It has taken 169 days and 1,187 games to deliver the 2023-24 season to this point, and commissioner Adam Silver scarcely could have been happier.
“I’m thrilled with the level of competition,” Silver told a roomful of reporters and a global TV and internet audience Wednesday after a two-day Board of Governors meeting in New York.
When competition is good, after all, the NBA’s entertainment and business elements typically follow.
With a mere five days and 43 games left on the schedule when he spoke, most teams’ fates are still in play. Up for grabs: their positions in the standings, their seeding for the upcoming postseason and their matchups in the first round. Silver himself noted that only one team, Boston, was locked into its spot (No. 1 in the East).
That means 19 other slots are undetermined for the postseason, including the SoFi Play-In Tournament that begins Tuesday, with sites and dates still hanging on outcomes.
The expressed vision from NBA headquarters through multiple collective bargaining agreements, from David Stern’s tenure as commissioner to Silver’s move into the job a decade ago, has been consistent: 30 teams that, if well-managed, can compete both financially and for championships.
As of Wednesday, a glance at the upper portions of the standings – Boston, Milwaukee, New York, Orlando, Oklahoma City – shows teams from larger and smaller revenue markets alike. Teams near the bottom, meanwhile, are seeded with proven or promising young players such as Ja Morant, Cade Cunningham, Jalen Green, Victor Wembanyama and Brandon Miller.

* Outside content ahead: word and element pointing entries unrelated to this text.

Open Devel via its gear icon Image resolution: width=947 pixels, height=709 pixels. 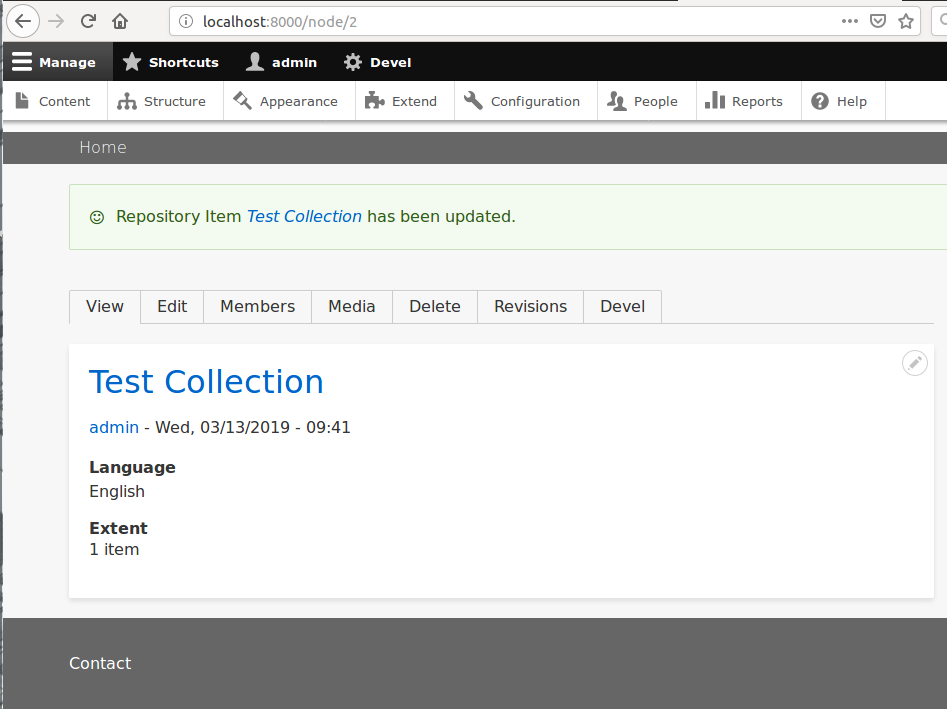click(x=352, y=62)
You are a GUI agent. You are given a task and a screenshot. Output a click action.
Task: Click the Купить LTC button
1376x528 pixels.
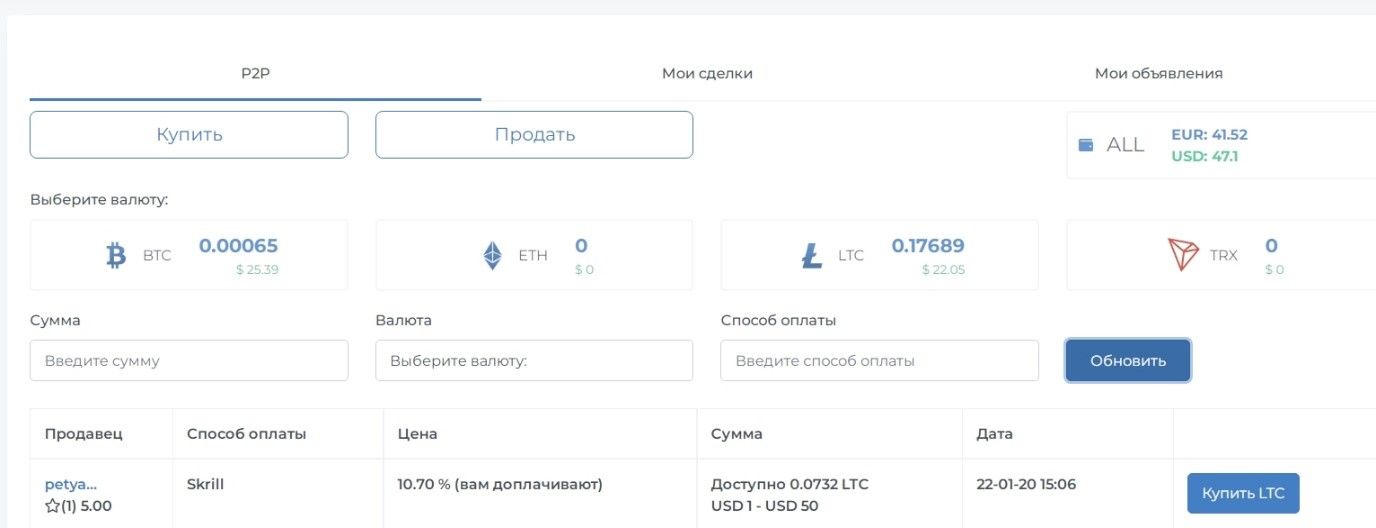pyautogui.click(x=1242, y=493)
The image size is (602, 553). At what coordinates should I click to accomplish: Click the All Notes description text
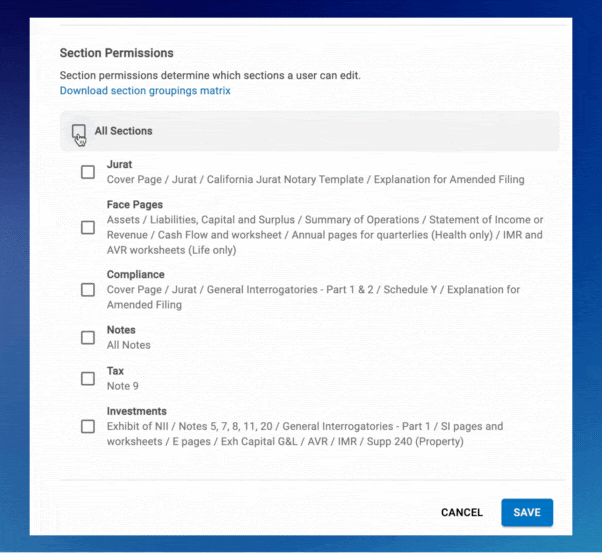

“That’s what I love about a true 30-team league,” Silver said, “that players and teams should be judged by the quality of the team they put together and their success on the floor.”
The Celtics have run away with the East, but have been dominant only this season. Once home to the league’s most sustained dynasty, Boston has won just one championship (2008) in the past 38 years. Five different franchises have snagged the past five NBA titles.
“I’m not anti-dynasty,” Silver said, “but you want dynasties to be created, to the extent possible, with a level playing field. [Where] teams draft well, develop players well, trade well, but in essence operate roughly [with] the same number of chips.”
Salary cap restrictions and payroll luxury taxes have been implemented and tightened to thwart “super teams” that aren’t so organically grown – the ones created when several free agents land in one favored destination.
Stern famously once said that his dream Finals matchup would be “Lakers vs. Lakers.” What the NBA has this season, though, produced its all-time attendance high and has several media conglomerates competing now in ongoing, multibillion-dollar broadcast and streaming rights negotiations.
And a final week to savor.
“It’s far from a perfect system now, but I think we’re seeing that,” Silver said.